* Data to use *

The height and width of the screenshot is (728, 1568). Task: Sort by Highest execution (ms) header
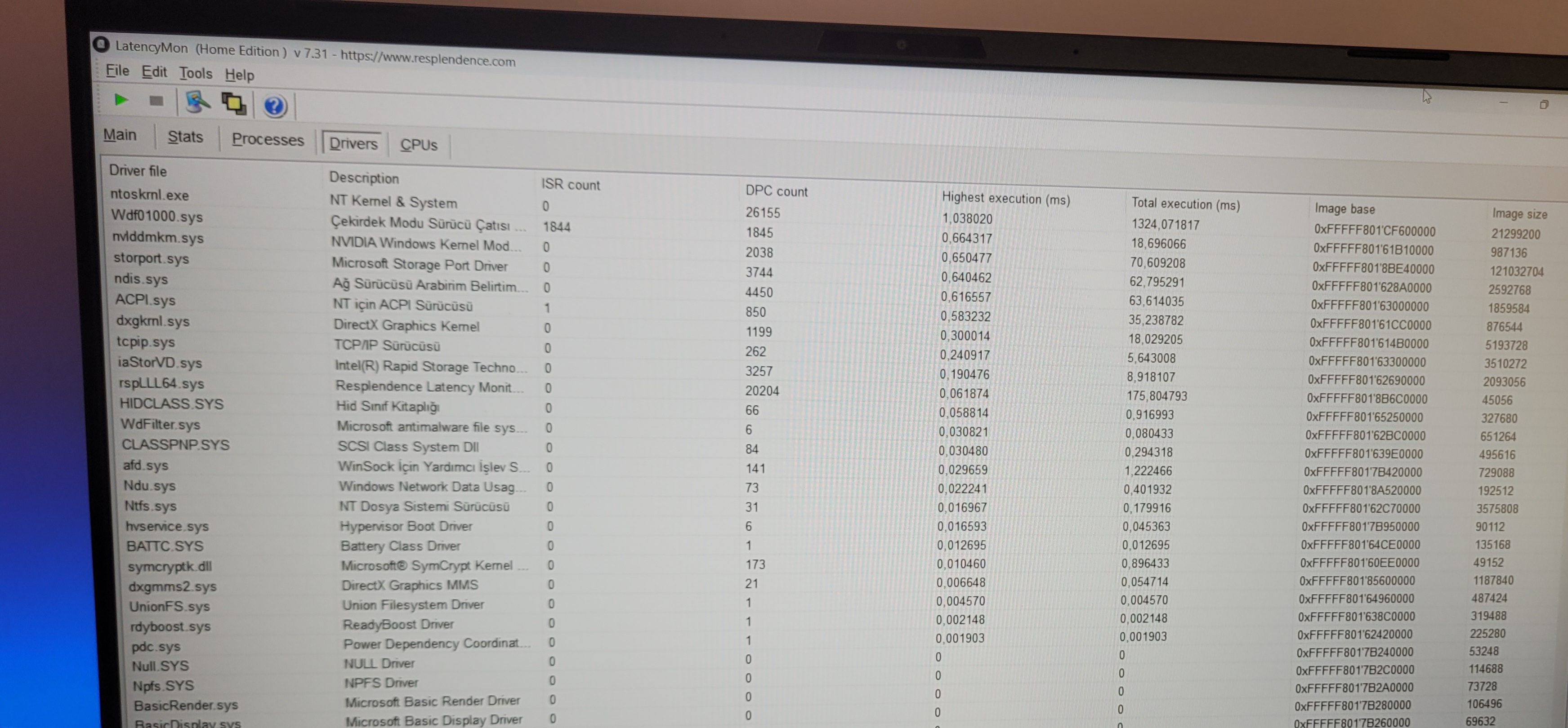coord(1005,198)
...
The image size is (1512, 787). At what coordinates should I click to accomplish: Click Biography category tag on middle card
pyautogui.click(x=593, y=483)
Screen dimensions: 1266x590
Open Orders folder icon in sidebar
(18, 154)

* Direction *
Copy the data word for word, beginning with the line that contains "The height and" and ending with the line that contains "coord(1005,198)", including both of those lines. Omit the pictures from your copy.

* The answer *
The height and width of the screenshot is (728, 1568). Task: Sort by Highest execution (ms) header
coord(1005,198)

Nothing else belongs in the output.